__Your objective__
From the passage on John Muir naturalists, pull out everything from "The developer backs" down to "really shines red.", word for word.

__Passage__

John Muir naturalists are those with John Muir’s beliefs, as extracted from his collected writings and applied to today. I have spoken for them on pages 156-57 of The Life of the Creative Spirit, by H. Charles Romesburg. Xlibris, 2001:
The John Muir naturalist differs with possibly all commercial developers, and with plenty of economists, businesspeople, politicians, administrators, and planners who line up in the developer’s camp. Where the developer thinks, “How stupid to exclude bulldozers, cement mixers, oil wells, and open pit mines from millions of square miles,” the John Muir naturalist thinks, “How blasphemous of humanity’s spiritual needs to skin the land for commerce, beyond a modest degree, and not keep the full range of species and wildernesses, in rich abundance.”
To developers, the spiritual loss is nothing. Nature is grist for their money mill. They see wilderness as a nuisance squatting on land they eye for expansion. Woodlands are for clearing and building or farming on. Tigers are to shoot, whales to harpoon, with the toucan’s jungle home ideally put into coffee plantations. And the starry sky takes distant second place to the outdoor lighting that dims it from view.
The developer claims that the time when development stops making amends for the nature it obliterates lies nowhere near -- that it is needless to worry while woods and under-story life are sheared off for streets, houses, roads, and arable land, and as air, water, and land receive waste chemicals of factories, power stations, and mines, feedlots and farms, exhaust pipes and ruptured oil tankers.
The developer backs the claim with a number, the benefit-to-cost ratio. Economic analysts estimate the dollars that foreseeable industrial and residential developments may bring to the world. Against this, they estimate and quantify the impacts to health -- so many wheezes, so many hacking coughs, so many lymphatic cancers resulting in lost wages and doctor bills. The net result, the benefit-to-cost ratio, shines a green light. Development, society is told, can be safely extended.
The John Muir naturalist sighs. The analysts widely understate the costs. They leave out that development denatures the earth, blighting the spirit before the body is endangered. The benefit-to-cost ratio actually tips the other way. The light really shines red.
John Muir naturalists, lest they be wrongly pictured, are not categorically against development. They welcome it, provided it and further development it may open the way for do not intrude on the health of the spirit. And where development already exists, they favor redevelopment, not destroying more of nature.

(Collected data)
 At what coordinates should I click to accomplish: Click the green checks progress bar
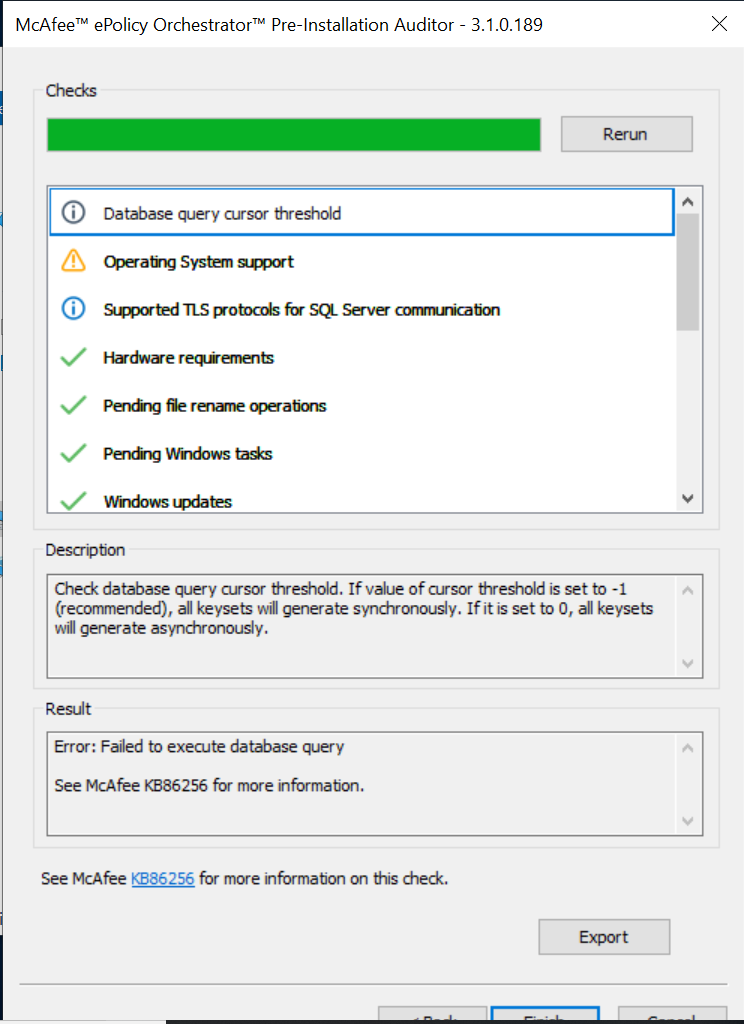[293, 134]
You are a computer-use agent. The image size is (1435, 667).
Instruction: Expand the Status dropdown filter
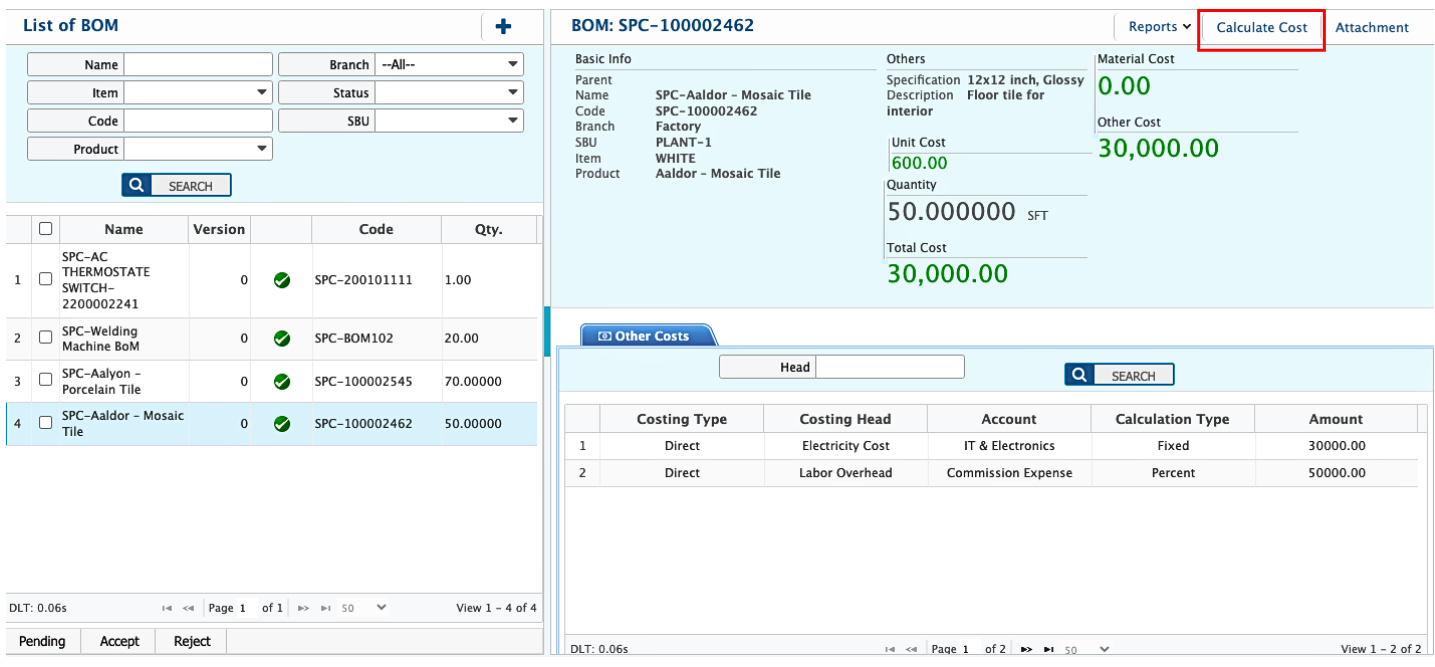coord(449,93)
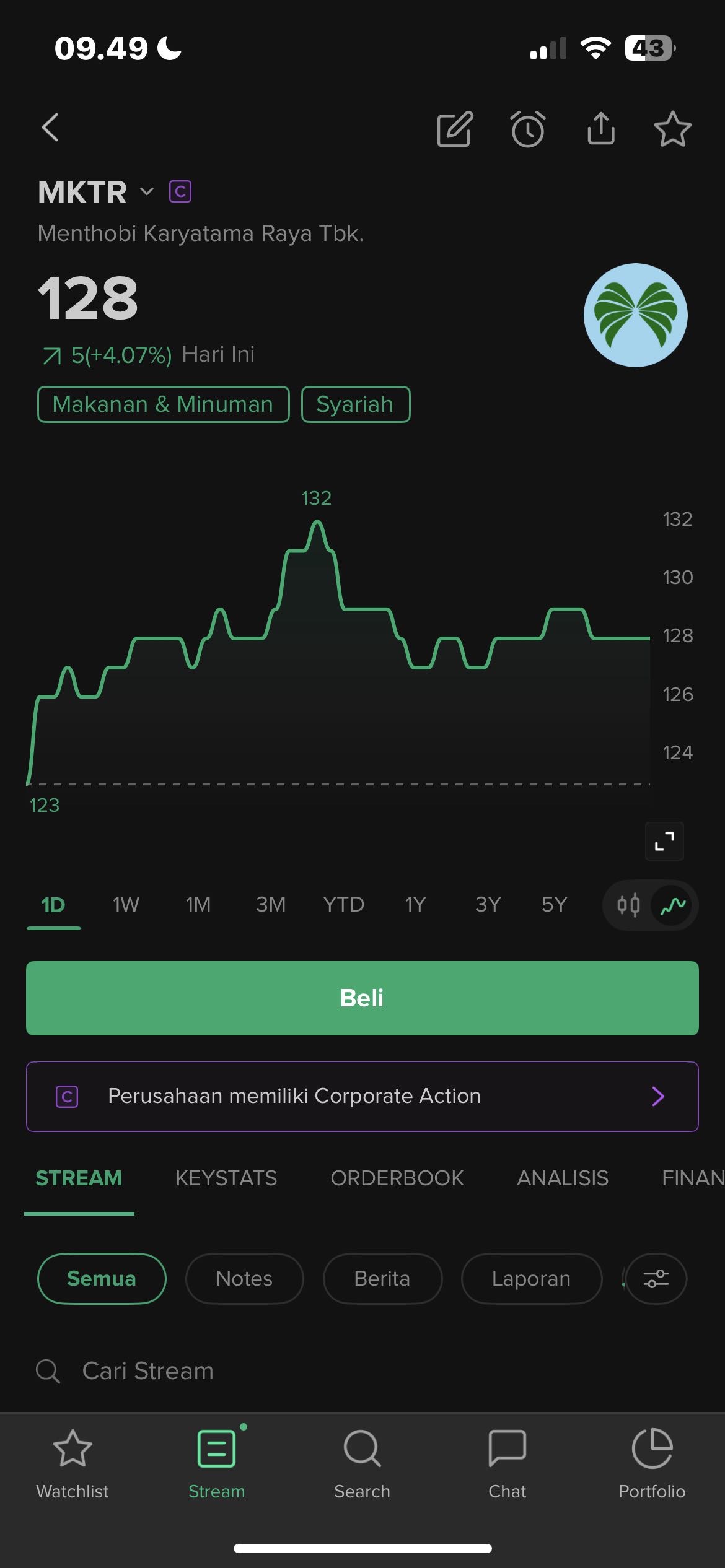This screenshot has width=725, height=1568.
Task: Filter stream by Berita
Action: coord(382,1279)
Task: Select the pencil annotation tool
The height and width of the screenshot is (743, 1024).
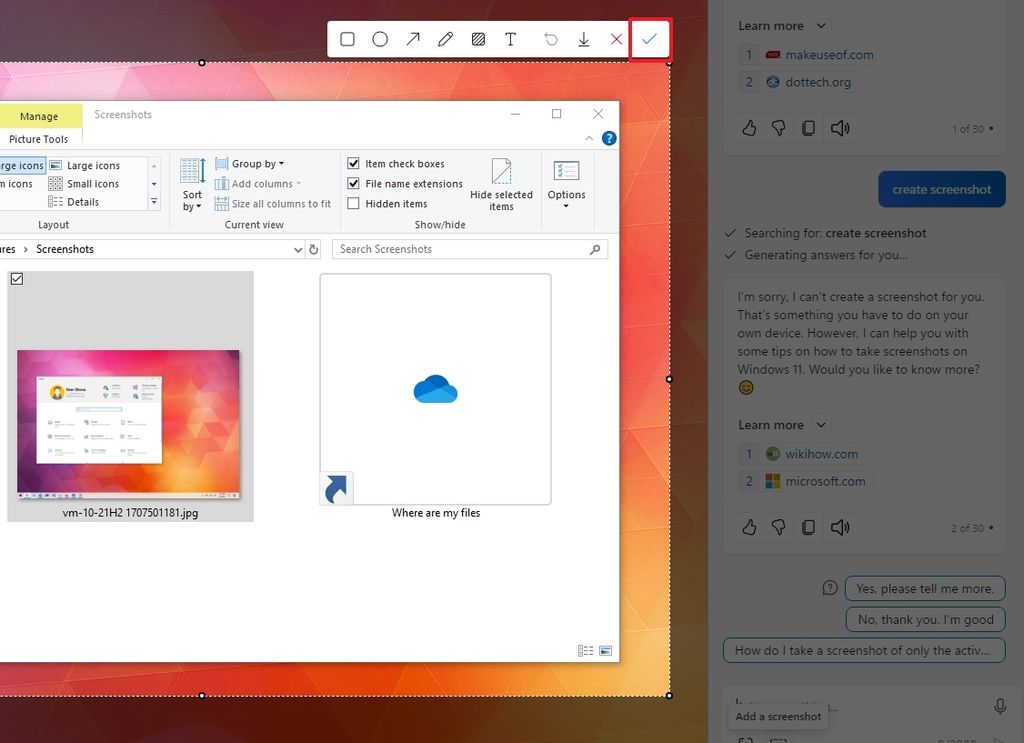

__Answer space__
The developer backs the claim with a number, the benefit-to-cost ratio. Economic analysts estimate the dollars that foreseeable industrial and residential developments may bring to the world. Against this, they estimate and quantify the impacts to health -- so many wheezes, so many hacking coughs, so many lymphatic cancers resulting in lost wages and doctor bills. The net result, the benefit-to-cost ratio, shines a green light. Development, society is told, can be safely extended.
The John Muir naturalist sighs. The analysts widely understate the costs. They leave out that development denatures the earth, blighting the spirit before the body is endangered. The benefit-to-cost ratio actually tips the other way. The light really shines red.